> **Record excerpts**:
-------
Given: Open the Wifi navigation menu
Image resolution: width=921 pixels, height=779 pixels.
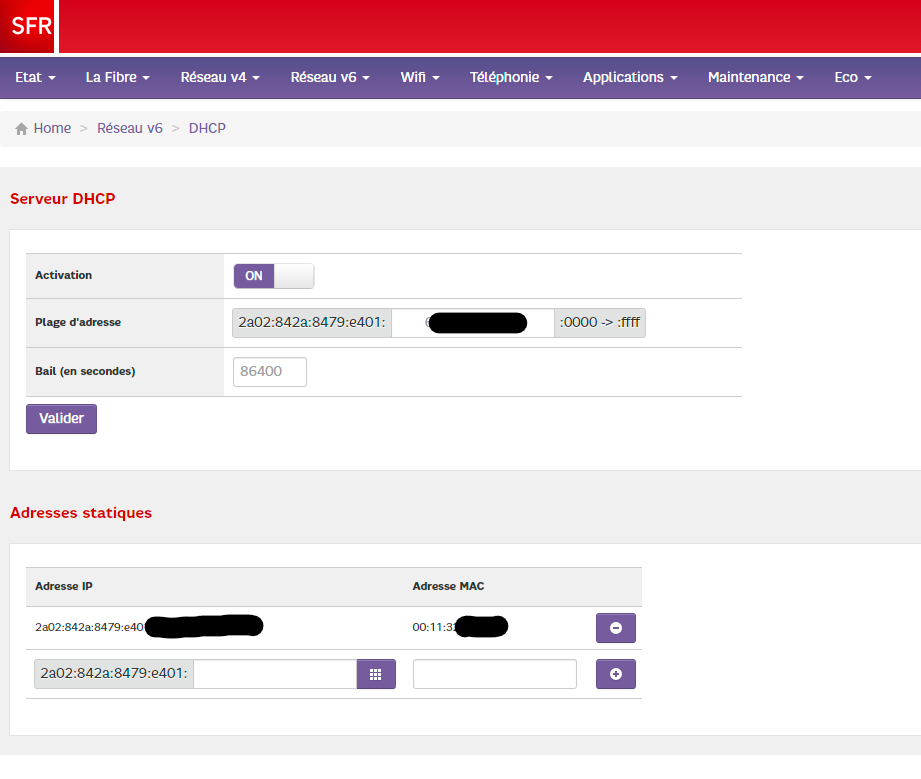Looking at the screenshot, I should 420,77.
-------
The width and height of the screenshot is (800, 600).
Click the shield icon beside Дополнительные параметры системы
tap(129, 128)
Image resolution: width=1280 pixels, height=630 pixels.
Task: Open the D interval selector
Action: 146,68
-------
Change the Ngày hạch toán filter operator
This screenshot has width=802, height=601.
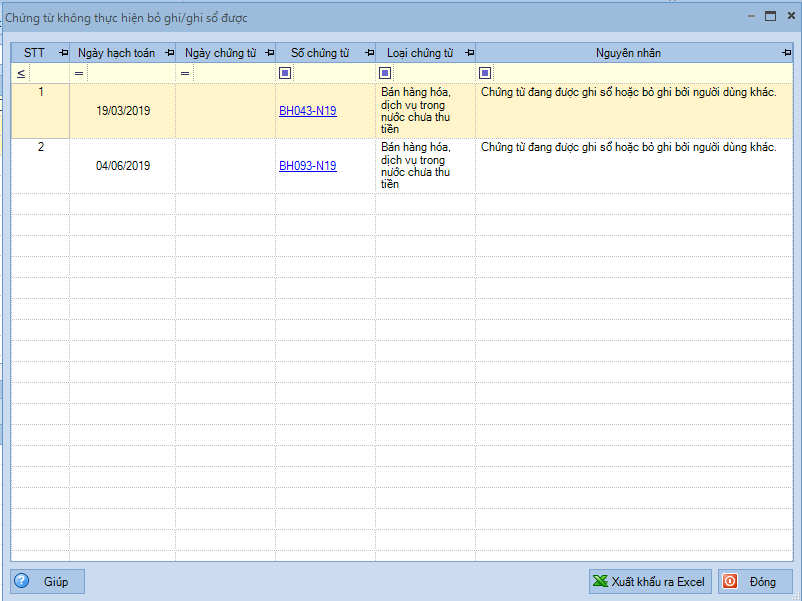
-------
Using the entries above, return exactly the lines from the line with "Change the Ngày hạch toán filter operator" to the line with "This screenshot has width=802, height=601.", counting both of those lines.

Change the Ngày hạch toán filter operator
This screenshot has width=802, height=601.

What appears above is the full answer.